Benedicto VI recupera con la Encíclica Caritas in veritate (2009) el tema de la fraternidad, impulsado por Pablo VI a Popilorum progressio. Los dos textos contemplan el desarrollo como vocación, hecho que comporta situar l Caridad (Amor) en el centro; así nos dice: “Hoy la humanidad es mucho más interactiva que antes: esta mayor vecindad ha de transformarse en verdadera comunión, porque “el desarrollo de los pueblos depende sobretodo de que se reconozcan como parte de una sola familia” (…) “integrada por seres que no viven simplemente los unos junto a los otros” sino que colaboran /cf.CV, n.53).
Recogido todo el camino anterior, el papa Francisco continua ahondando en la lectura de este signo del tiempo tan claro, las migraciones. La Iglesia tiene la oportunidad de convertirse en ella misma, en símbolo que anticipe el futuro y en el modelo de referencia para una Sociedad y también para un mundo fraterno, llevando a término el plan de Dios de reunir en una sola familia a todos los pueblos.

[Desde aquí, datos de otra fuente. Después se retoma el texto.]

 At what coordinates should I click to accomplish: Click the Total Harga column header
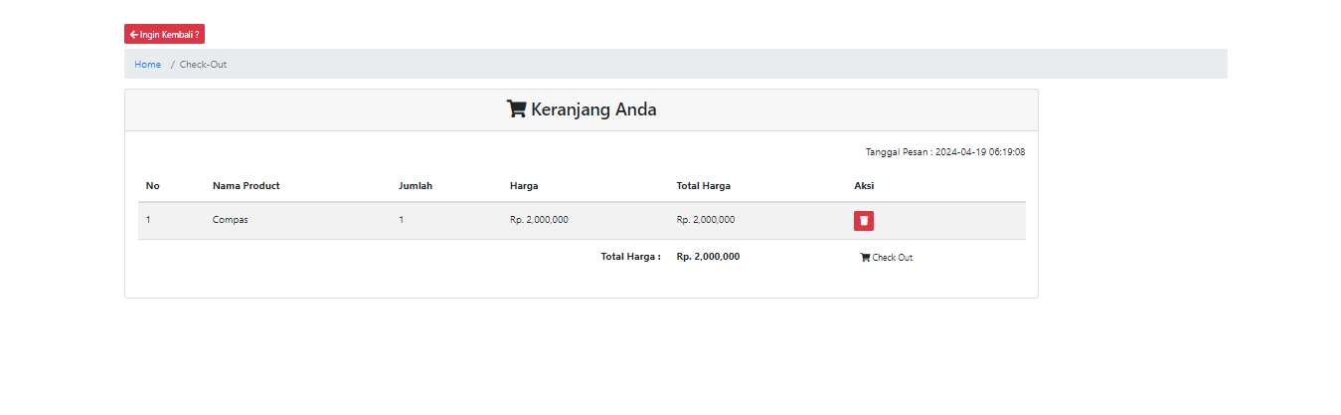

El papa Francisco desde los inicios de su Pontificado se ha mostrado muy próximo al drama de los migrantes y refugiados: en su primer viaje pastoral fue a Lampedusa (2013) y desde allí, hizo un llamamiento contra la globalización de la indiferencia. Habitualmente, denuncia el individualismo excluyendo de nuestras sociedades bienestantes y alerta contra el crecimiento del miedo, y de la sospecha entorno las diferentes que puede desembocar fácilmente en actitudes xenófobas. Nos recuerda que migrantes y refugiados son persones como nosotros a los que hemos de prestar atención, todo exhortándonos a no olvidar una de las principales maneras de trabajar para el Reino de Dios en el mundo: la práctica de la hospitalidad. La Biblia nos habla, tanto en el Antiguo Testamento (Gn 18, 1-5; Dt 10, 17-19) como en el Nuevo Testamento (Mt 25, 31-39; He 13,2; Ro 12,13). Así, “Acojámonos los unos a los otros, tal como el Cristo nos ha acogido, por Gloria de Dios.” (Ro 15,7).